I’m a slow thinker, I need time to ponder big questions like these. I just have to allow all these thoughts to tumble around until they align in a way that makes sense. I’ve thought of little else for the past six days and in those six days, the wisdom of my years has helped my mind create an inner dialogue and understanding that does makes some sense to me now. And, in understanding this miscarriage of righteousness, I’ve found some reassurance and hope for the future of this country. 

A tenet of my personal belief system is that there are two binding forces in this universe: love and fear. Some people think that love and fear are emotions, but I believe they are much more significant than that. They are bonds. They bind us to people and places, our homes, our memories, our decisions. What we love and what we fear are ingrained so deeply into our personhood that we are often not even aware of their influence in our lives.

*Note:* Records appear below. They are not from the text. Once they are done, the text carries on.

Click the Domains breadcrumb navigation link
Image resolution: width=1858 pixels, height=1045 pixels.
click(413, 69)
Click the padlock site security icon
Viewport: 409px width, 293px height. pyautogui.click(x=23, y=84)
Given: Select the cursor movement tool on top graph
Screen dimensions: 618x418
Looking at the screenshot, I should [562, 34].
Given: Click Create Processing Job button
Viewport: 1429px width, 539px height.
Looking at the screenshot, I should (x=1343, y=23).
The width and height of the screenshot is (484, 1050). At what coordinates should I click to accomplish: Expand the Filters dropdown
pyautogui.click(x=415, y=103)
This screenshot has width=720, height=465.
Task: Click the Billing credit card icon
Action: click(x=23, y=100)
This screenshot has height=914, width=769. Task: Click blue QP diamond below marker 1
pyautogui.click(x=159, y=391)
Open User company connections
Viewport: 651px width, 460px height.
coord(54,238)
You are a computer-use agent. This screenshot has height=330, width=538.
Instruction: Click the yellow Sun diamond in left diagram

The people who support Donald Trump have bonded in fear. They have bonded to each other and also to the idea of what they believe he represents. Each of these people may fear different things. They fear change, they fear a perceived loss of power, they fear that eggs will be too expensive? But just imagine, how fearful and desperate a person must feel to believe that Trump is their savior? Trump?? Again, seriously, TRUMP??!! It would be interesting to further understand the root of their fear and how it could force them to believe that a demented felon and rapist could be their safe spot. It feels like some large-scale Stockholm Syndrome thing going on. But, I digress, that is too big of a subject for today.

Today, I want to speak mostly about these bonds. Love and fear, and how they differ. Initially, they are both strong bonds. A bond of love, a true bond of love, is entirely giving with no expectations and it is nearly indestructible. But a bond forged in fear will be held strong at first, but also brittle because the person or people forging that bond are insecure and only interested in receiving reassurance and a sense of security with others sharing similar fears. And because they are so insecure and because they give nothing and expect everything, people bonded through fear will turn on each other very quickly.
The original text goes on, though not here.